Hausarzt Kreischer: Druck auf Ungeimpfte muss höher werden

Etwa differenzierter sieht das der Vorsitzende des Hausärzteverbandes Berlin-Brandenburg, Wolfgang Kreischer, der in Berlin-Zehlendorf selbst eine Praxis betreibt. Seiner Ansicht nach sollte die Infektionsrate, also die Inzidenz, durchaus weiter im Auge behalten werden. "Wir müssen ja immer noch wissen, wie viele Menschen sich tatsächlich infizieren. Aber die Politik braucht Argumente, um einen weiteren Lockdown auszuschließen. Das kann ich schon nachvollziehen", so Kreischer im Gespräch mit der DW. Und der Mediziner ergänzt: "Man hätte viel früher viel intensiver auf die noch nicht Geimpften Druck ausüben müssen, das ist nicht passiert." Viel früher etwa hätten Nicht-geimpfte ihre Tests selbst zahlen müssen, findet Kreischer.
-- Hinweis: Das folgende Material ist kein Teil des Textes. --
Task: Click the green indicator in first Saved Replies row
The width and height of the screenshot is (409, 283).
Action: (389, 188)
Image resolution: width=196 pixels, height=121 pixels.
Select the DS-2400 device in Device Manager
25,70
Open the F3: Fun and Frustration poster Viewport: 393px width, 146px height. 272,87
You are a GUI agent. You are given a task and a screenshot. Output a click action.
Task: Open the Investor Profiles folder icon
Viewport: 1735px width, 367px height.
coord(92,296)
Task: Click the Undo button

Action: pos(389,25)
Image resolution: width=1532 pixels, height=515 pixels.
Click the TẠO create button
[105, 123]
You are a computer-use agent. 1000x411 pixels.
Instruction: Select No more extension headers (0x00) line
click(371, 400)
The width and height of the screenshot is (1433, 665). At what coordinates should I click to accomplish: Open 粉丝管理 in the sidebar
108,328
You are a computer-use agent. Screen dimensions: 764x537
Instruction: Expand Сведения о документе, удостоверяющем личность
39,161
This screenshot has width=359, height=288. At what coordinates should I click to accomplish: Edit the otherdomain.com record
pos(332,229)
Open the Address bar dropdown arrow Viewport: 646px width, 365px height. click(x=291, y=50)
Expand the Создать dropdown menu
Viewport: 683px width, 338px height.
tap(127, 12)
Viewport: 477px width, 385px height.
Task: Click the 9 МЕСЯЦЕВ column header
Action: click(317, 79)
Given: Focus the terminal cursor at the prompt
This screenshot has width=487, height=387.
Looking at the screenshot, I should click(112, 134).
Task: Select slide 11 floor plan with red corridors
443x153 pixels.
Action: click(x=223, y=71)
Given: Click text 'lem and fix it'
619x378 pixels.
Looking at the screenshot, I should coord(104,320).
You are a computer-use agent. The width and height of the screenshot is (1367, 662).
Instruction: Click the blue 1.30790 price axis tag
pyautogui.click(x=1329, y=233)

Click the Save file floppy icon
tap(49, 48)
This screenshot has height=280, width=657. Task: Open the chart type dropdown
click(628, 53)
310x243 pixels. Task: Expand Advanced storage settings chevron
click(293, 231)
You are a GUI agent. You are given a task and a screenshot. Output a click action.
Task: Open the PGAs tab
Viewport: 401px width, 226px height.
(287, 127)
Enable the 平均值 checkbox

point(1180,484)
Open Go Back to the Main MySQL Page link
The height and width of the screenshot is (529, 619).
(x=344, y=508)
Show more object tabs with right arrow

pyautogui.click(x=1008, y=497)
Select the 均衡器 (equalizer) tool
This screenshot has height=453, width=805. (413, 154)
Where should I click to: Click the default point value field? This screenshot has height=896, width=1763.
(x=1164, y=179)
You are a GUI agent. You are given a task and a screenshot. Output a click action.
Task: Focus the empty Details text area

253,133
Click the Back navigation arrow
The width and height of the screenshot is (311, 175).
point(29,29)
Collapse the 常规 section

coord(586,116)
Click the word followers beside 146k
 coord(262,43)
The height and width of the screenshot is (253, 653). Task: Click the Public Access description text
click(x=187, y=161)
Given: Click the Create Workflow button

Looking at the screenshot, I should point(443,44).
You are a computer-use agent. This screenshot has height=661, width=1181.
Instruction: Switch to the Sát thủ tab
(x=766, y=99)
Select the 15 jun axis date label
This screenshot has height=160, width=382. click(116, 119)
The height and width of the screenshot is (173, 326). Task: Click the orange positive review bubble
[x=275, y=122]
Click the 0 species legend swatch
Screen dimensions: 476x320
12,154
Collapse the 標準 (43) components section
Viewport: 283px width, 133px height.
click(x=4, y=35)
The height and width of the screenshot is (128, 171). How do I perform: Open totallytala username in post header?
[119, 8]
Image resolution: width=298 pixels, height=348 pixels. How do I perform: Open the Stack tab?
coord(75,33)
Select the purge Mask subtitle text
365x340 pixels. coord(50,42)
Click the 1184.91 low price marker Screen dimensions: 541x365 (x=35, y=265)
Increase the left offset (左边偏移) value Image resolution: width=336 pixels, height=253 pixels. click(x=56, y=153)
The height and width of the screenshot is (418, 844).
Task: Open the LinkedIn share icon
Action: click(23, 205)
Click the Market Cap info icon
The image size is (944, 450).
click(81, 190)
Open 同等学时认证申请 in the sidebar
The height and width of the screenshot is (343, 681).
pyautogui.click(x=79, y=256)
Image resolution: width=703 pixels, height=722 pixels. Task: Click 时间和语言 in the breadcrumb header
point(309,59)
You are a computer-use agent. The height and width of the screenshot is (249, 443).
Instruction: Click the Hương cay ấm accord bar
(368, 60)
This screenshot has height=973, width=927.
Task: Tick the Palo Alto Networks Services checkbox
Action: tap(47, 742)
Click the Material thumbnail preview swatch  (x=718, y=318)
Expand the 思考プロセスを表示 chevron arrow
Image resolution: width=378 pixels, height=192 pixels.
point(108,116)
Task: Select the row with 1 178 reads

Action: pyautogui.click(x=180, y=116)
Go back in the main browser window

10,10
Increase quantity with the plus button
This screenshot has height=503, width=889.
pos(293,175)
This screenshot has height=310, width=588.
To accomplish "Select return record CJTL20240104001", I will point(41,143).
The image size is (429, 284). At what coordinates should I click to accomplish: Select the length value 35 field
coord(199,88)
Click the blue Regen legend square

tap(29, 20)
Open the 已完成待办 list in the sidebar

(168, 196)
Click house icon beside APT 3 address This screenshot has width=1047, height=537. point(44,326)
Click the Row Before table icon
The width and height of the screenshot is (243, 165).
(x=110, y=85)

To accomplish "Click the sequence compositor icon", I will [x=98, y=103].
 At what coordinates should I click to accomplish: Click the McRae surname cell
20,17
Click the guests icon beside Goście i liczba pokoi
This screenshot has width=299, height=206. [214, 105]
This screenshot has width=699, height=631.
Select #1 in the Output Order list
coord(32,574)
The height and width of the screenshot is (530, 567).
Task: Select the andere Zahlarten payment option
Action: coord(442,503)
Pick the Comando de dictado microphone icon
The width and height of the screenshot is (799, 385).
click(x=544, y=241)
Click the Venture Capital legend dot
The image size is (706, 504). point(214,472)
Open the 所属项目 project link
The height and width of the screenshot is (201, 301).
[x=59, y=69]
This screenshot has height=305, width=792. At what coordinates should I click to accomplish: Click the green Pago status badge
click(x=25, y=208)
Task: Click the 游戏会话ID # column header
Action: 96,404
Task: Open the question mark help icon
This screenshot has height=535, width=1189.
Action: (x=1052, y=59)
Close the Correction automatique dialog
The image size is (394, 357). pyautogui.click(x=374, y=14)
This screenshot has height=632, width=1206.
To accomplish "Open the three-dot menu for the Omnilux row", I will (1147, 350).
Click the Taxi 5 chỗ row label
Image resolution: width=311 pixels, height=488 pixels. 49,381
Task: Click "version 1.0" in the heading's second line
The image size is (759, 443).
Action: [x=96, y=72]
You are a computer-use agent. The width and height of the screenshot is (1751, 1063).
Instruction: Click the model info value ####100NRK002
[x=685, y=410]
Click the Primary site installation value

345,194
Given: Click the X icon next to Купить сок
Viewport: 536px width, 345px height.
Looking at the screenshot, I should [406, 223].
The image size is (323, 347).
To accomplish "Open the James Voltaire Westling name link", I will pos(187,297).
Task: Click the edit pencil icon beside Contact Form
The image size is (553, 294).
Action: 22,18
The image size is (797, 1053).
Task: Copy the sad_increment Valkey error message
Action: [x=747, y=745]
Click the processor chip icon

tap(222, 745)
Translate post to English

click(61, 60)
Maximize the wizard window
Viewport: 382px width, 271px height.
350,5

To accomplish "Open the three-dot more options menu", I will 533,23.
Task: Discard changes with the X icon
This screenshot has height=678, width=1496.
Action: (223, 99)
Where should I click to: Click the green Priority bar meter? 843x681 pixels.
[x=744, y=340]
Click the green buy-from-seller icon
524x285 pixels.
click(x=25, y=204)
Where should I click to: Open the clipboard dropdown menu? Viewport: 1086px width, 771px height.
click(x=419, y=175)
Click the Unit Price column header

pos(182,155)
Momentan sind nach Angaben des Gesundheitsministeriums 59,2 Prozent der Deutschen vollständig geimpft. Aber eben 40 Prozent noch nicht. "Und bei so vielen Menschen ohne Impfschutz wäre dann eine Inzidenz von 200 schon ein Alarmzeichen", meint Kreischer. Er spricht sich auch dafür aus, über eine "punktuelle Impfpflicht" etwa für Ärzte-und Pflegepersonal zumindest nachzudenken, wie sie es etwa in Frankreich gibt. Aber eine solche Impfpflicht, das hat die Regierung stets betont, wird es in Deutschland nicht geben.

Passanten in den Fussgaengerzonen in Muenchen .
Keine Masken, kaum Abstand: Ein Lokal in München Mitte AugustBild: picture alliance / SvenSimon

Beim Maskentragen werden viele Menschen sorgloser

Die Regierung aber hat zunächst einmal ihren neuen Kurs festgelegt: Vorrang für Geimpfte und Genese, Druck auf Menschen, die noch zögern mit der Impfung oder ganz dagegen sind. Und, darauf hat jetzt auch Jens Spahn noch einmal hingewiesen: Für alle Menschen gilt nach wie vor: Maskenpflicht, Abstand, Hygiene. Auch für Geimpfte und Genese. Aber genau hier liegt eine weitere Unsicherheit des neuen Kurses: Schon längst melden besorgte Kommunalpolitiker im ganzen Land, dass die Menschen mit steigender Impfquote sorgloser werden. Und auch das treibt die Infektionszahlen wieder nach oben, bei allen Menschen.